─── 読解本文 ───

【内田雅也の追球】阪神 “超変革”「こんなはずじゃ」と思う今、大切なのは…

[ 2016年9月4日 12:05 ]

<神・D21>8回、石川のゴロを大和(左)は好捕するも、北條へのトスが高く浮きアウトをとれず

セ・リーグ 阪神2―3DeNA

(9月3日 甲子園)
 今春公開の映画『海よりもまだ深く』(監督・是枝裕和)で、離婚で別れて暮らす家族が台風の夜、実家で一つ屋根の下に集まることになった。深夜、父は息子を公園の滑り台に誘いだす。

 将来についての雑談で息子に「パパはなりたいものになれた?」と聞かれた父は一瞬言葉に詰まる。迎えにきた妻に「こんなはずじゃなかったよなあ」とつぶやく。

─── リスト ───

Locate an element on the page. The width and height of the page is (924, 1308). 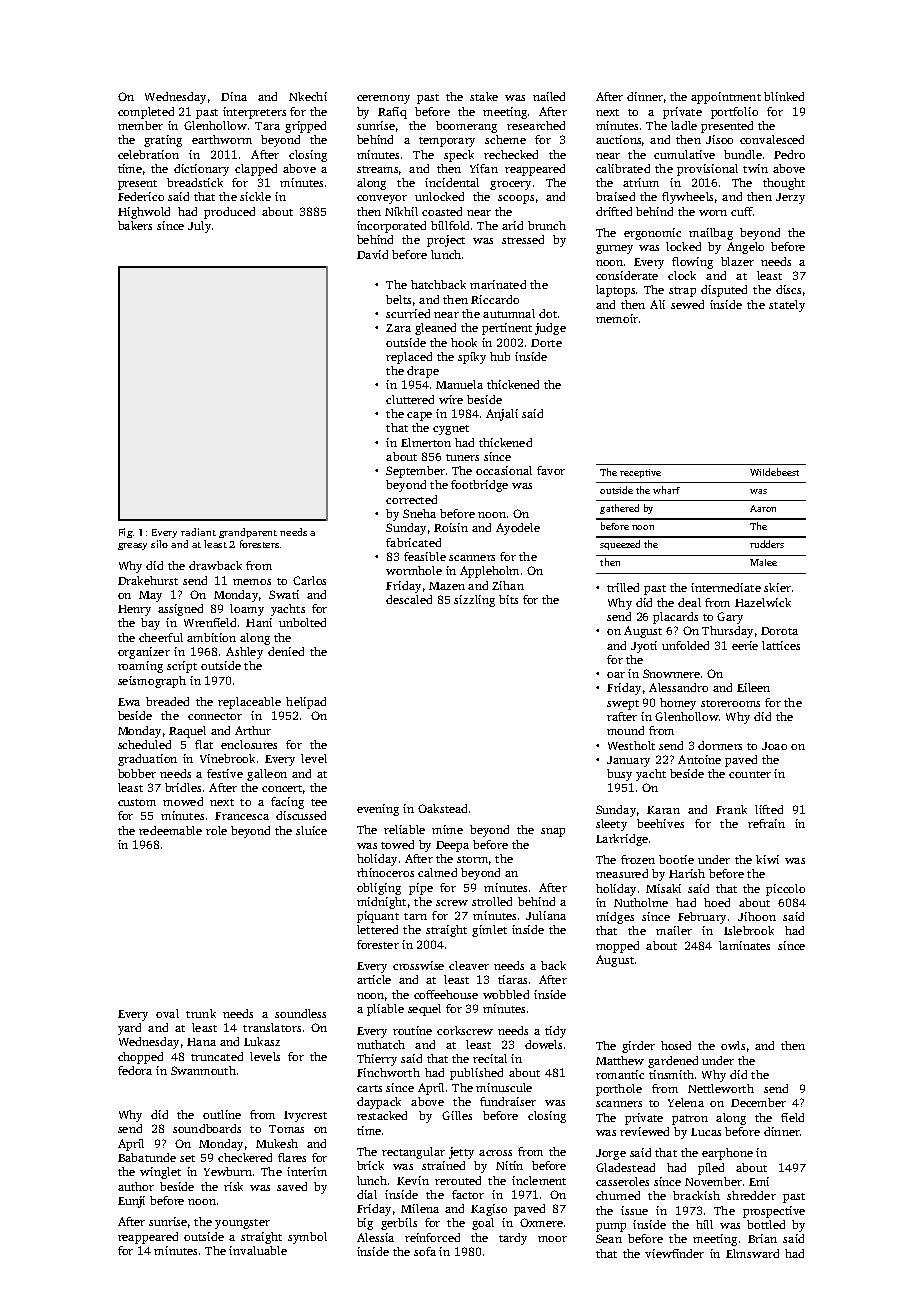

───

__課題 1__
本文で取り上げられている映画の監督は誰か。
__課題 2__
本文のうち「<神・D21>8回、石川のゴ」を含む箇所から「なかったよなあ」とつぶやく。」までを書き出し、その際「息子」をすべて「娘」に改めること。
リストは本文とは無関係の独立した資料である。

__解答 1__
是枝裕和。

__解答 2__
<神・D21>8回、石川のゴロを大和(左)は好捕するも、北條へのトスが高く浮きアウトをとれず

セ・リーグ 阪神2―3DeNA

(9月3日 甲子園)
 今春公開の映画『海よりもまだ深く』(監督・是枝裕和)で、離婚で別れて暮らす家族が台風の夜、実家で一つ屋根の下に集まることになった。深夜、父は娘を公園の滑り台に誘いだす。

 将来についての雑談で娘に「パパはなりたいものになれた?」と聞かれた父は一瞬言葉に詰まる。迎えにきた妻に「こんなはずじゃなかったよなあ」とつぶやく。